Quand le progrès technologique devient toxique

Quand le progrès technologique devient toxique

ⓘ Billet originellement paru au journal Les Affaires.

J’étais un junkie, je l’avoue. Pas celui qui s’injecte des substances illicites, mais plutôt celui qui glorifie la tech et le progrès économique. Celui qui consulte avant tout la capitalisation boursière d’une organisation pour évaluer sa pertinence. J’étais celui qui croyait que la tech pouvait, seule, sauver la planète. Et non sans honte, celui qui, lorsqu’Elon Musk proférait de manière irrévérencieuse « F*** Earth », ressentait secrètement une admiration pour son culot et sa vision.

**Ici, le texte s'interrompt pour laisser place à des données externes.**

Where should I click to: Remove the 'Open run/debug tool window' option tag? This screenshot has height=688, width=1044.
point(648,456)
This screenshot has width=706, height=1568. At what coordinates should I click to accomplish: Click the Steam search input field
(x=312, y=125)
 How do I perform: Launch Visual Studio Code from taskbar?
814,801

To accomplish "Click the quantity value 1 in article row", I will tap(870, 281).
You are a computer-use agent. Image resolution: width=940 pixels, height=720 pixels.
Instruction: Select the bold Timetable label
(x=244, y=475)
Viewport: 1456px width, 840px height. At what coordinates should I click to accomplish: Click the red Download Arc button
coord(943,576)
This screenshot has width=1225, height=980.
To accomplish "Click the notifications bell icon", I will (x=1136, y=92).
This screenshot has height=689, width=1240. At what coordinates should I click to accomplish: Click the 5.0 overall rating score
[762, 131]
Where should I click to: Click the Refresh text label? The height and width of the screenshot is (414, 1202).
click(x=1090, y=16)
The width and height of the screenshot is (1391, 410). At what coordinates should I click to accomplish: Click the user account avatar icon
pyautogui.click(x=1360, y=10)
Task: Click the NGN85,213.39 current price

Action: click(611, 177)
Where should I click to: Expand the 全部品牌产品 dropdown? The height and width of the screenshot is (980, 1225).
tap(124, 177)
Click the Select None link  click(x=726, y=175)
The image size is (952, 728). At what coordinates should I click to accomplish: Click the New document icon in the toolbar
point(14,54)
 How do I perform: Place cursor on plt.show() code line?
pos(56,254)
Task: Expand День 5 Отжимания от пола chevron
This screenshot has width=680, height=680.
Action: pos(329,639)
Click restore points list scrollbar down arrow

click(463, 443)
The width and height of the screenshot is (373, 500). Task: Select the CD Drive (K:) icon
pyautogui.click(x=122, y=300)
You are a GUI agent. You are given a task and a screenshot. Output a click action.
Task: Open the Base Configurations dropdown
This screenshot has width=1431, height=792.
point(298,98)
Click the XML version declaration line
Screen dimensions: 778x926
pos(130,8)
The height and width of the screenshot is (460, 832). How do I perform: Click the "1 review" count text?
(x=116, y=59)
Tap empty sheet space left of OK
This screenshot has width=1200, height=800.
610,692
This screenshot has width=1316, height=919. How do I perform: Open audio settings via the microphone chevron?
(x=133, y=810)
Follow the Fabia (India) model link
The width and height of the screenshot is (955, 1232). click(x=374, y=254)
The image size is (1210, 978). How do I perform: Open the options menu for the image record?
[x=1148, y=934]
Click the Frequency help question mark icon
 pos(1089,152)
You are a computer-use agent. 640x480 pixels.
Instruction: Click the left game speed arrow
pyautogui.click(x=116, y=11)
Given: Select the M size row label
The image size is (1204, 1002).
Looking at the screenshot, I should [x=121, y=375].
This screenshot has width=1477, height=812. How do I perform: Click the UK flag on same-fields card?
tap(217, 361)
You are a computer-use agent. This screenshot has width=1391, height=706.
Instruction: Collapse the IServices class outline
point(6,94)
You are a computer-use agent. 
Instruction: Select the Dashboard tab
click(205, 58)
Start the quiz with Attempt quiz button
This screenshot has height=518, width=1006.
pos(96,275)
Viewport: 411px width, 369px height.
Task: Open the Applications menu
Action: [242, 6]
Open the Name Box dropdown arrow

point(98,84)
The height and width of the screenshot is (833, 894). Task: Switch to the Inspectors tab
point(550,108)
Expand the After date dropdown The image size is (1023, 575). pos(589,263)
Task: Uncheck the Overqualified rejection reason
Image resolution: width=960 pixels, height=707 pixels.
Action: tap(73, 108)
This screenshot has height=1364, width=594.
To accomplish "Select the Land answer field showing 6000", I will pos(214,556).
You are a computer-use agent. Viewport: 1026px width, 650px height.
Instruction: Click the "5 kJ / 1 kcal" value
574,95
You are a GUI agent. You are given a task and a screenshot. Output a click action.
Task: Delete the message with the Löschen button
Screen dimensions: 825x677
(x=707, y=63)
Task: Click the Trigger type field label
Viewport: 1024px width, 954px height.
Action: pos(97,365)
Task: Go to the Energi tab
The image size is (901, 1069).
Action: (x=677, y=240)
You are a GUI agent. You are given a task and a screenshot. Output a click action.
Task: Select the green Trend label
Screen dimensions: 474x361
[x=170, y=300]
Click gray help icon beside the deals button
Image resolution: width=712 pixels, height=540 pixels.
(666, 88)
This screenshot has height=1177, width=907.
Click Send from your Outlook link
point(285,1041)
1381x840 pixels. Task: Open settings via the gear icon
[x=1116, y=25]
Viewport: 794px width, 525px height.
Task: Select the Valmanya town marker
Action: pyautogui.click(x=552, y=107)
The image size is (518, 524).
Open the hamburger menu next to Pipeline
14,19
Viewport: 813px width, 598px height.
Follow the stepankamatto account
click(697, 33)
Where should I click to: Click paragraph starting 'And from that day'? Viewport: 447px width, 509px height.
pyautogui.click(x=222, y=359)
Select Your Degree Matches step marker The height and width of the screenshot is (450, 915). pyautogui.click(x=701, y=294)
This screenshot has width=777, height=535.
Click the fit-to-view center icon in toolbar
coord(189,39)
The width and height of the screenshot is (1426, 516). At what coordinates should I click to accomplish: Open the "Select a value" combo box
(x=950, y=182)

Aujourd’hui, mon sentiment est contrasté. Pas d’épiphanie dans mon cas, mais plutôt un lent cheminement, durant lequel j’ai livré bataille à mon confort et à mes propres croyances.

Les pièges du progrès

Ronald Wright, archéologue, historien et auteur canadien, a popularisé le terme « pièges du progrès » (progress traps) pour définir des comportements qui, a priori, paraissent bons, mais deviennent néfastes à plus longue échéance.

Pour illustrer ce concept, ramenons-nous à l’âge de pierre, quand nos ancêtres chassaient des mammouths. Alors que nous commencions à développer des outils plus sophistiqués nous permettant de tuer deux ou trois mastodontes à la fois, certaines personnes ont eu la bonne idée d’attirer des troupeaux entiers de mammouths jusqu’aux bords des falaises, pour en tuer deux à trois cents à la fois. Une pratique qui mit l’espèce en péril. Ce banquet festif à court terme s’est transformé en scénario perdant-perdant à long terme.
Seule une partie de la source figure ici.